For each line in the data below that holds "will", return a copy.

→ **Records**:
╭──

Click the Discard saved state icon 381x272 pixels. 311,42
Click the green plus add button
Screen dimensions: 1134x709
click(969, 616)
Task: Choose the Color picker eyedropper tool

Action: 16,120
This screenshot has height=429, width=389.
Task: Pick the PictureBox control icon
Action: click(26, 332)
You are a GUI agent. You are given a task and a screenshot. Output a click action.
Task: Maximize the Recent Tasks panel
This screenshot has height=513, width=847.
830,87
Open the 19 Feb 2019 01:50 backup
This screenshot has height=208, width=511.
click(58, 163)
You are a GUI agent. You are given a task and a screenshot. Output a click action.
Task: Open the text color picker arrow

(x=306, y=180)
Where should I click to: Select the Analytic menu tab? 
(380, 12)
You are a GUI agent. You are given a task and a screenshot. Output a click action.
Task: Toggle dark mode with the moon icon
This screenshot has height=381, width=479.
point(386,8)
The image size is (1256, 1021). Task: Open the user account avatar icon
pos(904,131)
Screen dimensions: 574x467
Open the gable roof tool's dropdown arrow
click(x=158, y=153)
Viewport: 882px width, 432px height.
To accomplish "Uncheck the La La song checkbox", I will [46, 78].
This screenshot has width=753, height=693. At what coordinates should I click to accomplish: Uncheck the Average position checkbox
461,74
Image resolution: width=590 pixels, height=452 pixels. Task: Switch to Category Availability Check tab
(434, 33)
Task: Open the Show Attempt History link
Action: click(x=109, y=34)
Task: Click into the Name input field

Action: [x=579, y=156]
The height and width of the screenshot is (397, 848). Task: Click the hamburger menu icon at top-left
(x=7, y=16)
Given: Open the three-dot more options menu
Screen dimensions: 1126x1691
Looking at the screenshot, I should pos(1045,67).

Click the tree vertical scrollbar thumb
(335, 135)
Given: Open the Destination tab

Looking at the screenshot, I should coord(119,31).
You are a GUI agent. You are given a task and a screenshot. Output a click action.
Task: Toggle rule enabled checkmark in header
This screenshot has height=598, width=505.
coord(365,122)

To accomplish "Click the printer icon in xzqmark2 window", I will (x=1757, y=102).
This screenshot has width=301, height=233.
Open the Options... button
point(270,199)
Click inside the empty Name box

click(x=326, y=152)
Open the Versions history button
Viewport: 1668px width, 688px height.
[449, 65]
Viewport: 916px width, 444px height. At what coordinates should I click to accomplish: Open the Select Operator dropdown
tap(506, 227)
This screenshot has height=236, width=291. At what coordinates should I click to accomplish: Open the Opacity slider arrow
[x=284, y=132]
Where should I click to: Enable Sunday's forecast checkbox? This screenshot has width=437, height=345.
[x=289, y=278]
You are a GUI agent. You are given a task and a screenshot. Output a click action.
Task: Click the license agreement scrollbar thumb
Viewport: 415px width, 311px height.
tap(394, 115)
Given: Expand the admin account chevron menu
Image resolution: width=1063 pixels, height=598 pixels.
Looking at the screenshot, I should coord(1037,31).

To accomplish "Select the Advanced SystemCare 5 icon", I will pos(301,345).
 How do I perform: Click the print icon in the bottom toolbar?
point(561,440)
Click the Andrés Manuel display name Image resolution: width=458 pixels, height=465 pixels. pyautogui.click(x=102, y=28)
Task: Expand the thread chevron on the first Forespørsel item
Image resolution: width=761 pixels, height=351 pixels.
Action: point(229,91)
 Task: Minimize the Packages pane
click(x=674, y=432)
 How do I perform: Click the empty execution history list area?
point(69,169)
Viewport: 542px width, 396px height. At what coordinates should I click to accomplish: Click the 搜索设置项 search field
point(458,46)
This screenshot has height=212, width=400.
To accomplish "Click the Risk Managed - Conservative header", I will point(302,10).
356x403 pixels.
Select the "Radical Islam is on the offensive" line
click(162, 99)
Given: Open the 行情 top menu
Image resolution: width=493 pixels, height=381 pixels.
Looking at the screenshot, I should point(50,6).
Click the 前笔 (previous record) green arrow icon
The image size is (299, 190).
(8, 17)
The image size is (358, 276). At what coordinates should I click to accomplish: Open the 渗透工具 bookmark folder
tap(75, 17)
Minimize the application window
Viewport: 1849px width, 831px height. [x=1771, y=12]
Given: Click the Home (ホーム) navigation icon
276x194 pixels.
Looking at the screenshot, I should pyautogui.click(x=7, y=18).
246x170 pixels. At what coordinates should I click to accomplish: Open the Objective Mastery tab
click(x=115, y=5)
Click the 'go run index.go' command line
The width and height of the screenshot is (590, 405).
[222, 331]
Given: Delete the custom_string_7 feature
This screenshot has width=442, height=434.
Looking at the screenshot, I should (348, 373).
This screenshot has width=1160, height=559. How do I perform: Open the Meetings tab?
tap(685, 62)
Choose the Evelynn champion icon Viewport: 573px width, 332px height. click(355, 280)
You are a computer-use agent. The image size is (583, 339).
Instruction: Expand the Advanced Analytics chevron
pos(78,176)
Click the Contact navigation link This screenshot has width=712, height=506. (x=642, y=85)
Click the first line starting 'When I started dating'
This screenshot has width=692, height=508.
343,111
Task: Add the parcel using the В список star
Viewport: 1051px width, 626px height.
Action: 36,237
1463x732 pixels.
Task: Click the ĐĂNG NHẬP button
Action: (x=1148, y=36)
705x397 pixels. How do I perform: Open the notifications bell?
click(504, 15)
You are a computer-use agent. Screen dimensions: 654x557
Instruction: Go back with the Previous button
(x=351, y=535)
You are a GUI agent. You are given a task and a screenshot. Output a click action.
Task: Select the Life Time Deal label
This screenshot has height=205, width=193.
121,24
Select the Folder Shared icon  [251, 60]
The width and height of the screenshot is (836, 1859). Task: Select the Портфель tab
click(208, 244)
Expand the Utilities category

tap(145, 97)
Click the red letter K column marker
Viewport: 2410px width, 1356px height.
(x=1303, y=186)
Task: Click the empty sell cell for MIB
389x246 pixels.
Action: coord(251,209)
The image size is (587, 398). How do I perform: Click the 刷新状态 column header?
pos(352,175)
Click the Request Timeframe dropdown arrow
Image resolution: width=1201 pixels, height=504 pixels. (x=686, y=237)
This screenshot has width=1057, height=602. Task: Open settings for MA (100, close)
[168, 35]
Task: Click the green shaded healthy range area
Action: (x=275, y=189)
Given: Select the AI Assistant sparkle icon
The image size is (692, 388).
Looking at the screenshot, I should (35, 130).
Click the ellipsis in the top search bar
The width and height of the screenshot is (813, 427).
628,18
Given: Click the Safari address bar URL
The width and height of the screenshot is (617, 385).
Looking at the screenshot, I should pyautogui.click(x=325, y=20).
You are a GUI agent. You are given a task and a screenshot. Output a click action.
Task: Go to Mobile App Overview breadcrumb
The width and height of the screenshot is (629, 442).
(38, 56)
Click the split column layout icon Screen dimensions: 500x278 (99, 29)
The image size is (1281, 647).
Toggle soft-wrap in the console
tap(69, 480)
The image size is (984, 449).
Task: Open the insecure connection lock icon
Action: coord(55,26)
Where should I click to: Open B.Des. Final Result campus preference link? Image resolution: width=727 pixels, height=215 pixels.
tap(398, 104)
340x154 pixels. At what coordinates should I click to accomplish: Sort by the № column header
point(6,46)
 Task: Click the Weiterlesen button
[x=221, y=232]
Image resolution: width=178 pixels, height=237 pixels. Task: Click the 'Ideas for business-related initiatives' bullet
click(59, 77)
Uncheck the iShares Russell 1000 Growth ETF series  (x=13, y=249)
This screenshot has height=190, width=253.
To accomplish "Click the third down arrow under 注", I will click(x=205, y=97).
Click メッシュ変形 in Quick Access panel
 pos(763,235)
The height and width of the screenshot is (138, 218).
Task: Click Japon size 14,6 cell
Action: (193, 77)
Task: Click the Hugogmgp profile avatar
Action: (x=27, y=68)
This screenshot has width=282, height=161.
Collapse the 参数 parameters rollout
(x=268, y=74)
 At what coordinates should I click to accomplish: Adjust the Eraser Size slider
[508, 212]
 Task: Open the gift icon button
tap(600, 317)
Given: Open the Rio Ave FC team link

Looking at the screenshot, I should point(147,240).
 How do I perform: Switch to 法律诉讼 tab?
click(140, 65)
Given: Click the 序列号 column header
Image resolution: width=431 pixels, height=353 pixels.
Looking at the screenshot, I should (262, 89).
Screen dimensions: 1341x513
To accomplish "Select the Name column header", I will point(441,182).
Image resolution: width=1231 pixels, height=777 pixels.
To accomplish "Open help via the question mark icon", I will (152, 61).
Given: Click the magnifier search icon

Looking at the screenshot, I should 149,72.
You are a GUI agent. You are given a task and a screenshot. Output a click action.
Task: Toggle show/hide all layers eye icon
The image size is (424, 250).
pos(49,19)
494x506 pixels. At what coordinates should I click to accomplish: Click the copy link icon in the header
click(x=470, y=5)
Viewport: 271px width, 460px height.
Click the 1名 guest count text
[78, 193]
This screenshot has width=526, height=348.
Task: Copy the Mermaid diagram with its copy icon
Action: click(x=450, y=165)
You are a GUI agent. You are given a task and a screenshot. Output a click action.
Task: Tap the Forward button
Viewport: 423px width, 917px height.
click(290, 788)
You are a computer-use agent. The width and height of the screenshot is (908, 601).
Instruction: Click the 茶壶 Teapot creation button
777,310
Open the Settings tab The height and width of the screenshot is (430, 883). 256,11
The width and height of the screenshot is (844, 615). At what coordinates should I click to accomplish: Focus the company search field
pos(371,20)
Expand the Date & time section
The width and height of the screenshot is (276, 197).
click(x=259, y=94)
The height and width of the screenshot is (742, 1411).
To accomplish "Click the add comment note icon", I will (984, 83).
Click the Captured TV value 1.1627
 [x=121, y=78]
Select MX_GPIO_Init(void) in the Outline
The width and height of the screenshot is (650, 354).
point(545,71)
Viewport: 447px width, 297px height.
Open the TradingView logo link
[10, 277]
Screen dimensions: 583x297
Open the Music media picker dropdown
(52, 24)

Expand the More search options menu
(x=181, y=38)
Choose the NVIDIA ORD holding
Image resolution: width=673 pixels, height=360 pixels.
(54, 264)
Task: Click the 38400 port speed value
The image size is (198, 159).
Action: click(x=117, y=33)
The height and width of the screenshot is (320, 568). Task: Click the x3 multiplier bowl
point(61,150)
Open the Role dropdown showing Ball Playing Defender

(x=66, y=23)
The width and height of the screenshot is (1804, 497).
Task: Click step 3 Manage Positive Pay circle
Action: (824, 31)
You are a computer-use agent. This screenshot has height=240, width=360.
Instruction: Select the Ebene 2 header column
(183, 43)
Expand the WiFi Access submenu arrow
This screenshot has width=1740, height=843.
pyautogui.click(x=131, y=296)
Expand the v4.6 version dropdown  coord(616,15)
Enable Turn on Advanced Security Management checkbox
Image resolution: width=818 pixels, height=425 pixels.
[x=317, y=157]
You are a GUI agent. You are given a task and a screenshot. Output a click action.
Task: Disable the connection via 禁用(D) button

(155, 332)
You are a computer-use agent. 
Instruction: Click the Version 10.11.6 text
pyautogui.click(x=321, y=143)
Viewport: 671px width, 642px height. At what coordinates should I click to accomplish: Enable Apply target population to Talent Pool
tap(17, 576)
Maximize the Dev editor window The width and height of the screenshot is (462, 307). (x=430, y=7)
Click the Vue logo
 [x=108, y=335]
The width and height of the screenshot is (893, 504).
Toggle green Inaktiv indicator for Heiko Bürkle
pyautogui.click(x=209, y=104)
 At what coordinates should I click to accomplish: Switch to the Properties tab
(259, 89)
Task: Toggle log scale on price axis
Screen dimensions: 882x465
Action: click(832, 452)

╰──

→ **Exercise solution**:
To accomplish "Uncheck the La La song checkbox", I will [46, 78].
To accomplish "Click the printer icon in xzqmark2 window", I will (x=1757, y=102).
To accomplish "Select the Advanced SystemCare 5 icon", I will pos(301,345).
To accomplish "Click the Risk Managed - Conservative header", I will point(302,10).
To accomplish "Click the third down arrow under 注", I will click(x=205, y=97).
To accomplish "Select the Name column header", I will point(441,182).
To accomplish "Open help via the question mark icon", I will (152, 61).
To accomplish "Click the add comment note icon", I will (984, 83).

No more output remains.